Para comenzar, un clásico como es «Learning to Fly», canción mítica, sonido Rock pero con reminiscencias del Power Pop, muy melódica, las guitarras como protagonistas y ese tono crepuscular. En «Kings Highway» acelera las guitarras, un Rock clásico pero con se deje melancólico, especialmente con el tono de cantar de Petty que se enmarca en unas guitarras crepusculares. En esa línea incide, y de forma épica e intensa, en la fantástica «Into the Great Wide Open». En «Two Gunslingers» se lanza a un sonido Pop en una canción donde se nota la producción de Lynne. «The Dark of thr Sun» tira de guitarras más luminosas pero sigue habiendo en la forma de cantar de Petty una cierta melancolía. En esta canción, tira también de unos coros más presentes. En «All or Nothin'»incide en las guitarras crepusculares, es un sonido más duro, Petty incluso frasea por momentos, pero también se nota mucho la producción.
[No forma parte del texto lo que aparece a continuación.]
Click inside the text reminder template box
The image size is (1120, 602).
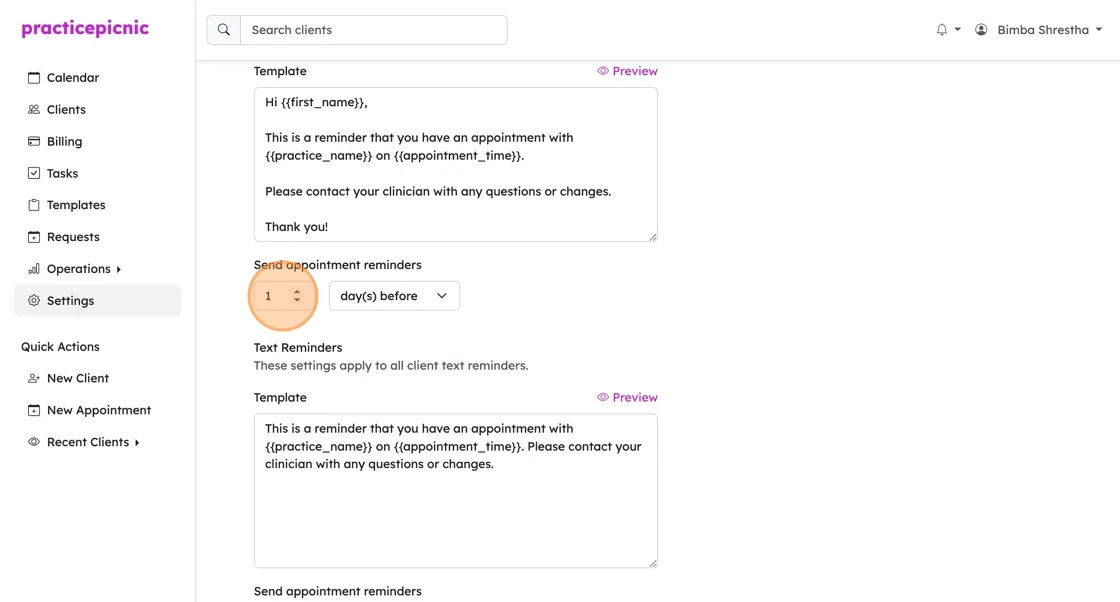click(456, 491)
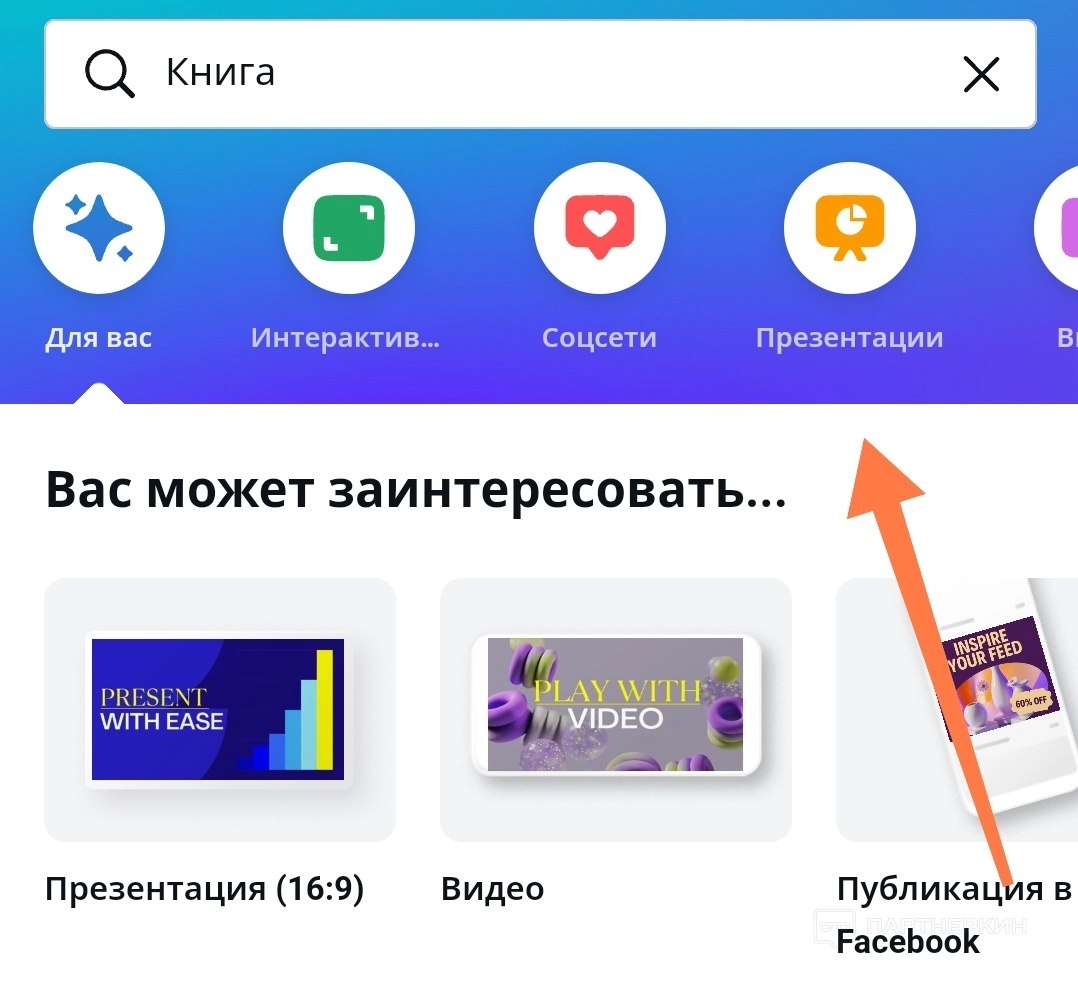Tap the cut-off category label after Презентации
Image resolution: width=1078 pixels, height=1006 pixels.
point(1067,338)
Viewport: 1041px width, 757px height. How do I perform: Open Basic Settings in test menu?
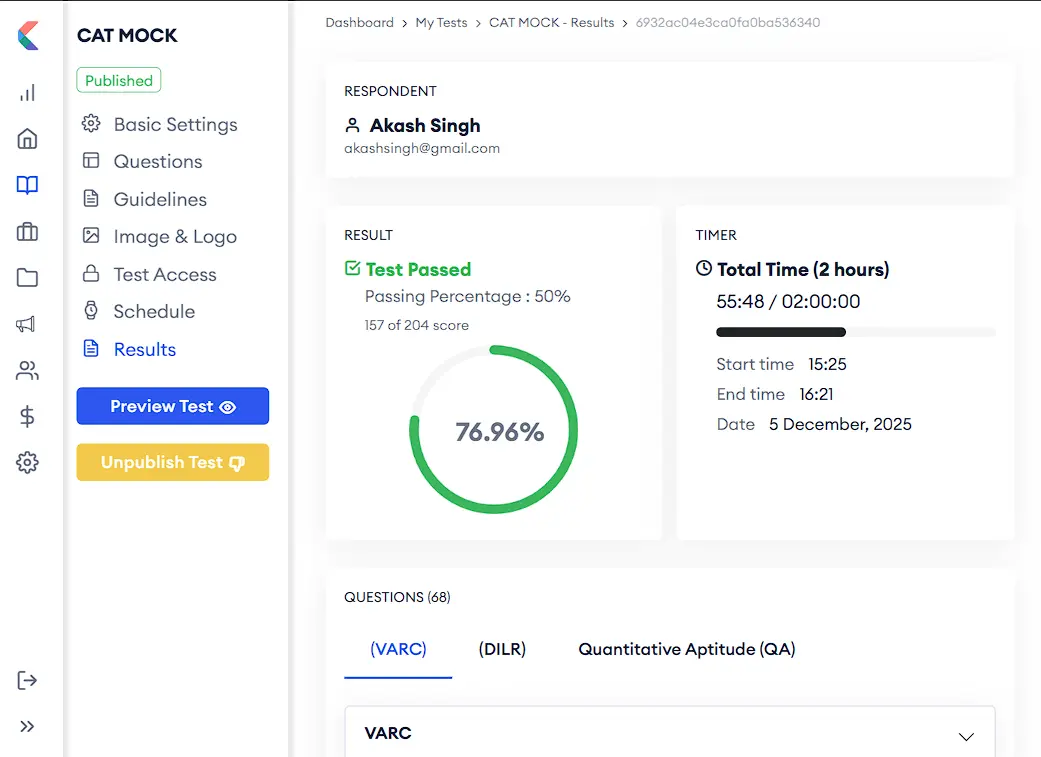[175, 124]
La segunda parte comienza con una más pausada «All the Wrong Seasons» en la que Petty casi actúa de narrador y en la que recupera una cierta tonalidad épica. En «Too Good to Be True» vuelven a destacar las guitarras con un sonido más Rock pero dentro de la melancolía que sobrevuela al disco. «Out of the Cold» aparece como una de las mejoras canciones del disco en el tramo final del mismo. Una barbaridad del Petty y su banda más clásicos. Sigue en todo lo alto tanto con «You and I Will Meet Again», melancolía a través del juego de las diferentes voces, y en «Makin’ Some Noise» en la que vuelven al Rock por todo lo alto. El final es para la diferente «Built to Last», más vinculada al comienzo del disco y de nuevo con la producción de Lynne haciéndose presente.
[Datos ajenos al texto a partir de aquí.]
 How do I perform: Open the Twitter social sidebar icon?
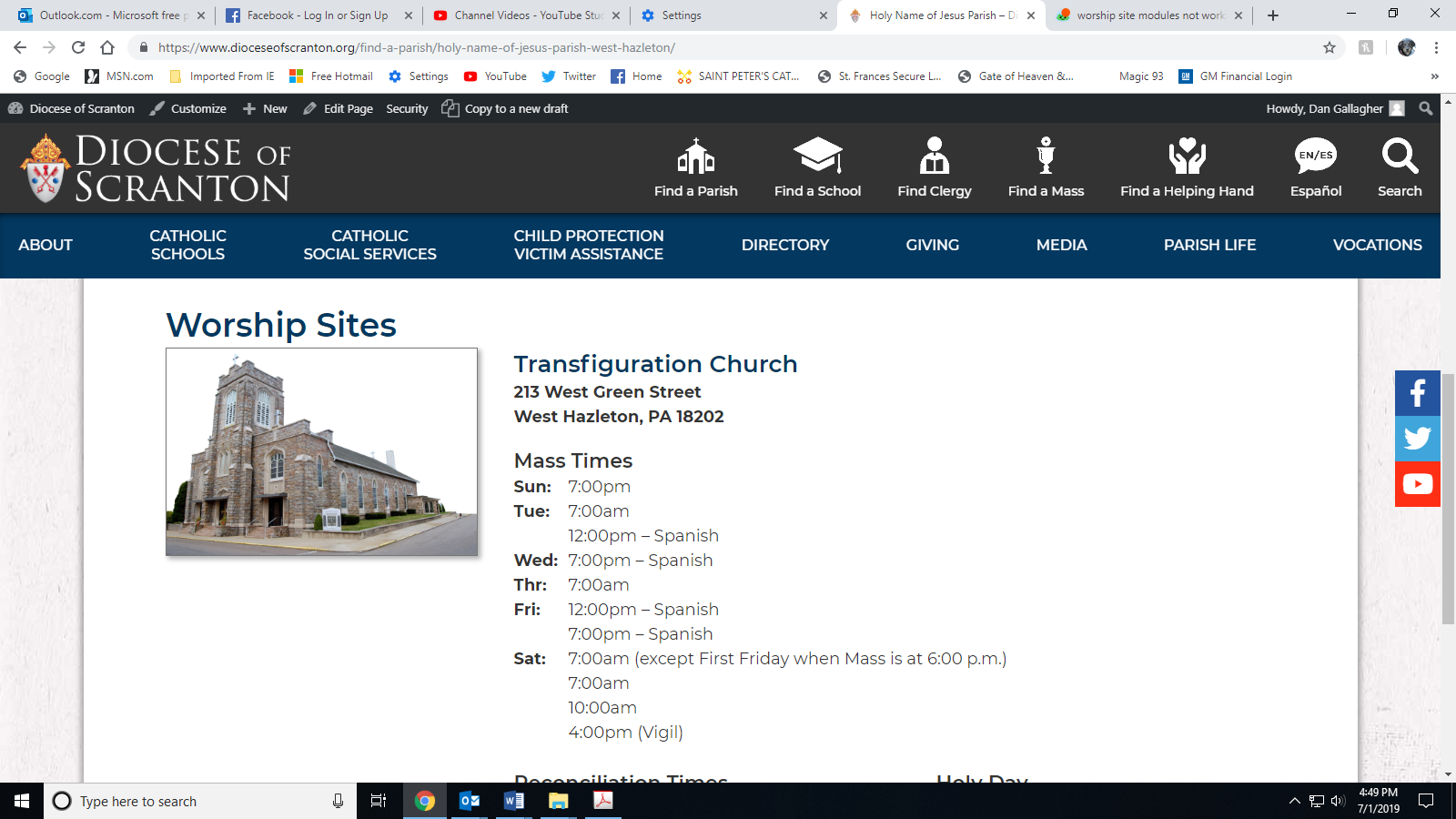1417,439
Ya hemos comentado anteriormente el devenir de la banda y del propio Petty en el primer lustro de la década de los noventa del siglo XX, la cual no fue fácil en el ámbito personal para el de Florida. Con Into the Great Wide Open, algunos descubriríamos a un Petty y sus Heartbreakers, firmando un disco notable alto. Pero, como esto también es muy personal, también nos queda ese recuerdo y esa vuelta a tres décadas atrás cuando suenan los primeros acordes de «Learning to Fly». Desde entonces, ya no nos separaríamos de la música de Tom Petty, con los Heartbreakers o en solitario.